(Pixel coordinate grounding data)
Segment Open

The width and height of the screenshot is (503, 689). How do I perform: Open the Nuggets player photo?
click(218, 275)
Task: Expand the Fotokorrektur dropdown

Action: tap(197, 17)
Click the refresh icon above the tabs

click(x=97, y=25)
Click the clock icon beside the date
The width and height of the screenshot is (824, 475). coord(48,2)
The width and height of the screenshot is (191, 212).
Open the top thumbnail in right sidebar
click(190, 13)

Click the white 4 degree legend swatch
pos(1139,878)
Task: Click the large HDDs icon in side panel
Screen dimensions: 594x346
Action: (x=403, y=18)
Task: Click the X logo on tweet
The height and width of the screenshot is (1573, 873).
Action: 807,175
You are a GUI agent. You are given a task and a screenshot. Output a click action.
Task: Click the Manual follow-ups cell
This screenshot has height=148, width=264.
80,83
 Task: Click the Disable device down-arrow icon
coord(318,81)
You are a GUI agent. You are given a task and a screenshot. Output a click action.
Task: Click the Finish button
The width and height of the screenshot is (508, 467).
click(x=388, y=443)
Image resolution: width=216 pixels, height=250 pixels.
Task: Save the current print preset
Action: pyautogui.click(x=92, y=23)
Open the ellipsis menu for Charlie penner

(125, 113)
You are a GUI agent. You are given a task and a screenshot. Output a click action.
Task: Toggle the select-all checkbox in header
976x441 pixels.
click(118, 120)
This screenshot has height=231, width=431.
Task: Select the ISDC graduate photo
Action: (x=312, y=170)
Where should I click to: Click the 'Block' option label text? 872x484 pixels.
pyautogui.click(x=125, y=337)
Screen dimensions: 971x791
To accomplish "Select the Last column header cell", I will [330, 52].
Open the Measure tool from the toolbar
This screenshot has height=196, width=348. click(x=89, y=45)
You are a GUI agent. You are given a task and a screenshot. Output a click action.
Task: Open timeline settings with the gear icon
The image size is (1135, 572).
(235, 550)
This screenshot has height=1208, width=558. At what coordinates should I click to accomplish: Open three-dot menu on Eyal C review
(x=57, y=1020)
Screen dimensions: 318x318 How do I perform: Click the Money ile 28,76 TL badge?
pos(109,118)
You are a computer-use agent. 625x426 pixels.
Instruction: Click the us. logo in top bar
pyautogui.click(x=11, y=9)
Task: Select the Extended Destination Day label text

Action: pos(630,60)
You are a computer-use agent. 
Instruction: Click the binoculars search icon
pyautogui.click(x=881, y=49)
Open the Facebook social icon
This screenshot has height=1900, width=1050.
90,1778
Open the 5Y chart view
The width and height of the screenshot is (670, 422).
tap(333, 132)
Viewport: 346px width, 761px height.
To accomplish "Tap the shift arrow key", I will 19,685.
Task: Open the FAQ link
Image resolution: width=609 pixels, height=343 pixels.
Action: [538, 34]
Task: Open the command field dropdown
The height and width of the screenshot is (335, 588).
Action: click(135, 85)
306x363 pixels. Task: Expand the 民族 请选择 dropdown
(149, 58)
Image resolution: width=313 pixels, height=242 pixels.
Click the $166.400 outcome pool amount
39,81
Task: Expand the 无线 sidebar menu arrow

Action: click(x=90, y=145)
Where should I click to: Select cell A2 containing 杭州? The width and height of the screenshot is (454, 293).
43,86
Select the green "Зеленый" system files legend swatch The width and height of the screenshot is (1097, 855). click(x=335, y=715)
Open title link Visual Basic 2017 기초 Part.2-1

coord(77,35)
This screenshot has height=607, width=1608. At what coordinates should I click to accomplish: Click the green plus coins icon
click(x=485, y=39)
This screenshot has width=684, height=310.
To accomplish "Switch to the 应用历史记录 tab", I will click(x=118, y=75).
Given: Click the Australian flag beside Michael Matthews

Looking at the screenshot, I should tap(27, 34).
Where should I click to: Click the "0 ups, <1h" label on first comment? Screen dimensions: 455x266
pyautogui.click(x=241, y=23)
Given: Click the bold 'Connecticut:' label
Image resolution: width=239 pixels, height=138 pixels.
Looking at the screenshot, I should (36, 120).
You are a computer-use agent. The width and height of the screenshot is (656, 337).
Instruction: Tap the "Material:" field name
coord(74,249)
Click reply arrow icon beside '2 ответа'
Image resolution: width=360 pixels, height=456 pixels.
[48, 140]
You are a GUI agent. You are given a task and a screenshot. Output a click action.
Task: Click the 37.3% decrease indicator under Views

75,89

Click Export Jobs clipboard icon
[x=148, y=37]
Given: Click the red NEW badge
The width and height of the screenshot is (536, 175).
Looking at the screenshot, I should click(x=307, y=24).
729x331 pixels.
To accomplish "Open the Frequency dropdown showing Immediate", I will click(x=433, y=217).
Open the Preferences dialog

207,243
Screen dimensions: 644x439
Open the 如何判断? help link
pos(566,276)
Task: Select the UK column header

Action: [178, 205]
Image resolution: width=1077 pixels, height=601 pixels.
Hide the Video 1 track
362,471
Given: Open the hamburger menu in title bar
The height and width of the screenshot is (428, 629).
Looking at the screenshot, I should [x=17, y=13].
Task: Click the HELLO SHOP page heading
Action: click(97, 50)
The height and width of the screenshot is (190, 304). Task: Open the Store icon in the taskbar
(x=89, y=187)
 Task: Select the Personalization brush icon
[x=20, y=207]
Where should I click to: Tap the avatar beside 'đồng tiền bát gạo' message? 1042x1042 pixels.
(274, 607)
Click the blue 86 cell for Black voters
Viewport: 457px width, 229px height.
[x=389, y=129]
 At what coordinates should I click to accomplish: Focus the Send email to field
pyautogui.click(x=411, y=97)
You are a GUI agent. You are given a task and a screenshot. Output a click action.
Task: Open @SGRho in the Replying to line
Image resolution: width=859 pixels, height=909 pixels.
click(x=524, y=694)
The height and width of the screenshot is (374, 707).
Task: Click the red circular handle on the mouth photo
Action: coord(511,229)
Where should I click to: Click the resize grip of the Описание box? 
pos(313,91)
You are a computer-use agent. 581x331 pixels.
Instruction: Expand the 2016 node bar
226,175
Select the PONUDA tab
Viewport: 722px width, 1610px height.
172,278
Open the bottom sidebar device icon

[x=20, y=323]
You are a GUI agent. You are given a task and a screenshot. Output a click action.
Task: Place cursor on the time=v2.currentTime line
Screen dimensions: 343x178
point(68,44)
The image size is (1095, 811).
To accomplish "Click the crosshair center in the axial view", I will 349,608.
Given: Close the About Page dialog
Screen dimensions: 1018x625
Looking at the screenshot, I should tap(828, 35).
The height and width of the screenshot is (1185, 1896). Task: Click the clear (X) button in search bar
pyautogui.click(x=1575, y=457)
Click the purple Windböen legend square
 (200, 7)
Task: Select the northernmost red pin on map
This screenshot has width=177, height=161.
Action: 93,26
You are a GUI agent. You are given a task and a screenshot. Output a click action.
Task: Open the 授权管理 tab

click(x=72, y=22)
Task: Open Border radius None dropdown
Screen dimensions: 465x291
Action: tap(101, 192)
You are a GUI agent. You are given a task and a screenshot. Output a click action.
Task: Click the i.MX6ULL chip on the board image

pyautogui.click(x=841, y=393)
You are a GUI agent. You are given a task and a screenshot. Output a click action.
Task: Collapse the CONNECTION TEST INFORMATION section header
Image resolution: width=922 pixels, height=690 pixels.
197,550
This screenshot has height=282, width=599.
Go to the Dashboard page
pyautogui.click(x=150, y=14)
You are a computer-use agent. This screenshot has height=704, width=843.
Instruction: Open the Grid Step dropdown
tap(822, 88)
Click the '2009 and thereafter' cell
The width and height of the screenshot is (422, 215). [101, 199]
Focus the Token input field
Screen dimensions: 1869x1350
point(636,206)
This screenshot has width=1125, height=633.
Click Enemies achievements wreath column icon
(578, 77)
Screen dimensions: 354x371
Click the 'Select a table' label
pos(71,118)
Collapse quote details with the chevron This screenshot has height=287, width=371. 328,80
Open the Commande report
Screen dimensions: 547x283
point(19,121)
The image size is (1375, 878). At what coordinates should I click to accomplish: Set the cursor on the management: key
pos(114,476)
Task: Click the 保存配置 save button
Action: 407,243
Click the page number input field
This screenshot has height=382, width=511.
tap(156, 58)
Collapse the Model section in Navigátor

Segment Closed

* _What you have to do_: Lines holding the word "input" should be copied from the entries above.

* _Exercise answer_:
Focus the Token input field
Click the page number input field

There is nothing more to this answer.